Lift out, unaltered, the lines of the material below between the line holding "Image resolution: width=890" and the line holding "Open find in", counting both.
***** PROVIDED INFORMATION
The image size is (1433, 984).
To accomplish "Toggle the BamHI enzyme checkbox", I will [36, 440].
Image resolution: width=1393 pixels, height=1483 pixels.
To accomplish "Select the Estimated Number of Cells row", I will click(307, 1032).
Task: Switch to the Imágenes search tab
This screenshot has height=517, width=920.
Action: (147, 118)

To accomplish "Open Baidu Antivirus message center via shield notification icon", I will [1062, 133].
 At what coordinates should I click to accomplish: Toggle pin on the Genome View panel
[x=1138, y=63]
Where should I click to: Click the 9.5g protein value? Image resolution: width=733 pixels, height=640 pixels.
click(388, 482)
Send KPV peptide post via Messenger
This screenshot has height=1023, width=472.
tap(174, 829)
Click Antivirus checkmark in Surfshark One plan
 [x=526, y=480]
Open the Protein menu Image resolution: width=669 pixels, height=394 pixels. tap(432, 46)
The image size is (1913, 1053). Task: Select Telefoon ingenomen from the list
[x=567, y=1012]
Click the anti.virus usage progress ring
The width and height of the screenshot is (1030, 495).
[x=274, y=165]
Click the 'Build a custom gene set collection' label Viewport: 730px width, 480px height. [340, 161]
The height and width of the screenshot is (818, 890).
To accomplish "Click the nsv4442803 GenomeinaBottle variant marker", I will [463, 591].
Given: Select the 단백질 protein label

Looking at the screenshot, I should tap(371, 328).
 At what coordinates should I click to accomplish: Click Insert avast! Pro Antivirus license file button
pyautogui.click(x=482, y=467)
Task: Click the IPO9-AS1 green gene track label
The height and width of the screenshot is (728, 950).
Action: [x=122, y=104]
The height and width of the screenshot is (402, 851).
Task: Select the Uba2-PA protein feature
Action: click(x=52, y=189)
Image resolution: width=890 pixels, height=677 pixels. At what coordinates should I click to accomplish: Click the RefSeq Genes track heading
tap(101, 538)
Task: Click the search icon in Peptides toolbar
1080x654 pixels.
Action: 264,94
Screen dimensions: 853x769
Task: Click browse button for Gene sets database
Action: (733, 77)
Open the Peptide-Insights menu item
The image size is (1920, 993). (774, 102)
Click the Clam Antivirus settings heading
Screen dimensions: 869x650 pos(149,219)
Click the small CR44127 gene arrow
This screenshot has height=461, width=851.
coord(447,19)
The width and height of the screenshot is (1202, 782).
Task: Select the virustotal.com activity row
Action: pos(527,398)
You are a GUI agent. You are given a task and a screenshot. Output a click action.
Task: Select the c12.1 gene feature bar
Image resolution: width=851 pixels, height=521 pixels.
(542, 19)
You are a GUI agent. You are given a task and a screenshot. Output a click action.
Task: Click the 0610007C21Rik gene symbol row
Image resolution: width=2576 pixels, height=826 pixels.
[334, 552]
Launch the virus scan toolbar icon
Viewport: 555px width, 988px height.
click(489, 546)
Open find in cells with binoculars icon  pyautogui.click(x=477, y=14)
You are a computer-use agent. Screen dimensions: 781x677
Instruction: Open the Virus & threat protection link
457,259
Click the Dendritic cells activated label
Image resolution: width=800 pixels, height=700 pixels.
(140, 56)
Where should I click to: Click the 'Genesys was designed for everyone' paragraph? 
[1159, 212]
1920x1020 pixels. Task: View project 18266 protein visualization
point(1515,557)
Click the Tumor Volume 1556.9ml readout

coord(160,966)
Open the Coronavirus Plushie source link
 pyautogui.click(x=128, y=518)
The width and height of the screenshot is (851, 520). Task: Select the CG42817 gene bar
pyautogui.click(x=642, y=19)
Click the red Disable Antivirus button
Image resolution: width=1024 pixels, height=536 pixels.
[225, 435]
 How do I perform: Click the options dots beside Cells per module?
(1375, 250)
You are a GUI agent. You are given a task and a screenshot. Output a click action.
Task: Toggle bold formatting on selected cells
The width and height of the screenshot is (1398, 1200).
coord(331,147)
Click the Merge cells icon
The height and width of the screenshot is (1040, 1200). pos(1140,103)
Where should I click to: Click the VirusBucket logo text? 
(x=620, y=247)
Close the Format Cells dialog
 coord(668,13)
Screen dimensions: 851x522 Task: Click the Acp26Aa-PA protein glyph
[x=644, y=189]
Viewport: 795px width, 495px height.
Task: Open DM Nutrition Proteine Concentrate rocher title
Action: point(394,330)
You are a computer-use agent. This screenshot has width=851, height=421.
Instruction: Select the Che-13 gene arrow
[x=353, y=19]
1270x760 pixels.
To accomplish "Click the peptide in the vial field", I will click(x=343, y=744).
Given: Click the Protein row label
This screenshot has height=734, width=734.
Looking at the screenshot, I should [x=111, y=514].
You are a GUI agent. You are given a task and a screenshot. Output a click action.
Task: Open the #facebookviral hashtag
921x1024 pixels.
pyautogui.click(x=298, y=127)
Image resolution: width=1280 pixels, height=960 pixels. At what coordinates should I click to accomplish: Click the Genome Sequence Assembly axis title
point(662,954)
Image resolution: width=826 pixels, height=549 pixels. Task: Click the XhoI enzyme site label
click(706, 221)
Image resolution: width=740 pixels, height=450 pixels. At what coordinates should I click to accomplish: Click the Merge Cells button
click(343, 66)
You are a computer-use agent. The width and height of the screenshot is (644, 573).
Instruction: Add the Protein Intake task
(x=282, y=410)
**********
• FINISHED EXERCISE:
Image resolution: width=890 pixels, height=677 pixels. At what coordinates should I click to accomplish: Click the RefSeq Genes track heading
tap(101, 538)
Task: Click the search icon in Peptides toolbar
1080x654 pixels.
Action: 264,94
Screen dimensions: 853x769
Task: Click browse button for Gene sets database
Action: (733, 77)
Open the Peptide-Insights menu item
The image size is (1920, 993). (774, 102)
Click the Clam Antivirus settings heading
Screen dimensions: 869x650 pos(149,219)
Click the small CR44127 gene arrow
This screenshot has height=461, width=851.
coord(447,19)
The width and height of the screenshot is (1202, 782).
Task: Select the virustotal.com activity row
Action: pos(527,398)
You are a GUI agent. You are given a task and a screenshot. Output a click action.
Task: Select the c12.1 gene feature bar
Image resolution: width=851 pixels, height=521 pixels.
(542, 19)
You are a GUI agent. You are given a task and a screenshot. Output a click action.
Task: Click the 0610007C21Rik gene symbol row
Image resolution: width=2576 pixels, height=826 pixels.
[334, 552]
Launch the virus scan toolbar icon
Viewport: 555px width, 988px height.
click(489, 546)
Open find in cells with binoculars icon  pyautogui.click(x=477, y=14)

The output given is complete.